- _THE INPUT_:
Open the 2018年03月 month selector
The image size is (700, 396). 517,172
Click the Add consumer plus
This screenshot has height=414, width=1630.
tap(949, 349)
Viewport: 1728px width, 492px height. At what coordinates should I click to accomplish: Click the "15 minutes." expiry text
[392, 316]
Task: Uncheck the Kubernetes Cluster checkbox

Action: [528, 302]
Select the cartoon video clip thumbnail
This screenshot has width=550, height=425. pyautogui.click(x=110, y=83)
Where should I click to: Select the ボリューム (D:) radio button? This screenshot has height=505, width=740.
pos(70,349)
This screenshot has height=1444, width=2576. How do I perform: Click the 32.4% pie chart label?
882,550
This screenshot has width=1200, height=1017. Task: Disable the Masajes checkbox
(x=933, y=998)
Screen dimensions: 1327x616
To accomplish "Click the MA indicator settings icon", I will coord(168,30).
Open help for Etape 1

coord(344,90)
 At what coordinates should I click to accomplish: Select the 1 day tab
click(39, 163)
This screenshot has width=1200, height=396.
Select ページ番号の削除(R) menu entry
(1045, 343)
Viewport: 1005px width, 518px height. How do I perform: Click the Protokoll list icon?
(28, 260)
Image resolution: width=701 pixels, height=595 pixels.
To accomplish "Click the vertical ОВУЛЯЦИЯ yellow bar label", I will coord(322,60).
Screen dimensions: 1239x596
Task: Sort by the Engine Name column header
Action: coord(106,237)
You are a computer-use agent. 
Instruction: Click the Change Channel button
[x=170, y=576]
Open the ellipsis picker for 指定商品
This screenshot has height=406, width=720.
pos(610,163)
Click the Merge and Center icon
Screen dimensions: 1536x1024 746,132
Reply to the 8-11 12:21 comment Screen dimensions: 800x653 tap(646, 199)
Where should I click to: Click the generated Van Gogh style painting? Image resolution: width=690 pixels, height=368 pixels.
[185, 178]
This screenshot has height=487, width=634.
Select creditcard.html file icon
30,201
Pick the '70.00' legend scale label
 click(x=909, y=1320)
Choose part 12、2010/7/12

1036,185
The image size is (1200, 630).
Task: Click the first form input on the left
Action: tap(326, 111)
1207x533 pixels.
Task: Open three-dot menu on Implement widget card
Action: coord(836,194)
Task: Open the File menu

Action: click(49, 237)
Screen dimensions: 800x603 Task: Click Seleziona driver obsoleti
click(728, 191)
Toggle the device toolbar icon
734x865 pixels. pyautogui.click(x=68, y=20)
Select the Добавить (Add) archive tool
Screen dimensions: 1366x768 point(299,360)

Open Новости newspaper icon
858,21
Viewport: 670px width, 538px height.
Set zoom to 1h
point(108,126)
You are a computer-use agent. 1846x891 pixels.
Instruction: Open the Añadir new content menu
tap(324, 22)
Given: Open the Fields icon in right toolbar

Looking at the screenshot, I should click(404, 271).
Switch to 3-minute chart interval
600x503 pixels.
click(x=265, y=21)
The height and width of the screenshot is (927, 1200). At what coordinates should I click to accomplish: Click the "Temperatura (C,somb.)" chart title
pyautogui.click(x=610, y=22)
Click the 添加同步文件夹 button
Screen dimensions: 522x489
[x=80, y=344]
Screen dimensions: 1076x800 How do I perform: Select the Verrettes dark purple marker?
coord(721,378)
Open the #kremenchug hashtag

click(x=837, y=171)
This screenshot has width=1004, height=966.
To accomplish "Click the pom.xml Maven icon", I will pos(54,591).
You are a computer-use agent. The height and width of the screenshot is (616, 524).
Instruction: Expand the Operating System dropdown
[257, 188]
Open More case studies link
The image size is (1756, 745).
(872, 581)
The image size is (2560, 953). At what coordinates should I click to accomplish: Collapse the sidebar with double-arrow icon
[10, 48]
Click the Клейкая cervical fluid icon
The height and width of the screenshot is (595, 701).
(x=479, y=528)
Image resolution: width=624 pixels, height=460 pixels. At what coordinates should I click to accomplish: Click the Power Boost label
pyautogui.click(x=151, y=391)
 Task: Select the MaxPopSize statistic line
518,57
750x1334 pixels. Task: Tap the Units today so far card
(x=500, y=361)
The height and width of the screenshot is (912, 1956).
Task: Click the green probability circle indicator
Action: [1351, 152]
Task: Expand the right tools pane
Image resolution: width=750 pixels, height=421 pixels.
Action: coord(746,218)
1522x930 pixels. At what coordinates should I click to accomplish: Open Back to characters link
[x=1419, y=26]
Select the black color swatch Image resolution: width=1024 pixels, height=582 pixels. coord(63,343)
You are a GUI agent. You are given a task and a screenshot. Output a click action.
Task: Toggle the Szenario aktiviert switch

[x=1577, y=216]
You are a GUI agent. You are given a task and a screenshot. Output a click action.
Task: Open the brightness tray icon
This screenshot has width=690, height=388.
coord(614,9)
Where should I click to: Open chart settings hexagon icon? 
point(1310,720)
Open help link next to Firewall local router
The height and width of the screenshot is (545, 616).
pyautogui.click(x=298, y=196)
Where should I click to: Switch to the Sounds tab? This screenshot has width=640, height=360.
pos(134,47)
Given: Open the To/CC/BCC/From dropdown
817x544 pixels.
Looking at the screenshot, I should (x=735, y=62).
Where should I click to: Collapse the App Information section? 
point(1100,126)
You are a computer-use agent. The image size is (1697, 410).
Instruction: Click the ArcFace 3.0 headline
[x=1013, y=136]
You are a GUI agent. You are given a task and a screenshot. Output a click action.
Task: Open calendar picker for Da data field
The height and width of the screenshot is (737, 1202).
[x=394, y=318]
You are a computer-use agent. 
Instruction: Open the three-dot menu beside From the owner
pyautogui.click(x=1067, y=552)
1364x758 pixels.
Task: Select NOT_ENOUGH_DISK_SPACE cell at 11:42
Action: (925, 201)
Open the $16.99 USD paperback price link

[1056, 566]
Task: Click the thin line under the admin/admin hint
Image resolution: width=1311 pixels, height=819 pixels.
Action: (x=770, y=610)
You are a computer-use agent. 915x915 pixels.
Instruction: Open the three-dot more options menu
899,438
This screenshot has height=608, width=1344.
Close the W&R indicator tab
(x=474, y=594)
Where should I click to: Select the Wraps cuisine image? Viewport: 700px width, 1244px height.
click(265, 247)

- _WHAT TO WORK ON_: The line containing "Where should I click to: Select the Wraps" and all lines after it, through the end of the entries above, are to be returned exactly and alone.

- _WRITTEN RESPONSE_:
Where should I click to: Select the Wraps cuisine image? Viewport: 700px width, 1244px height.
click(265, 247)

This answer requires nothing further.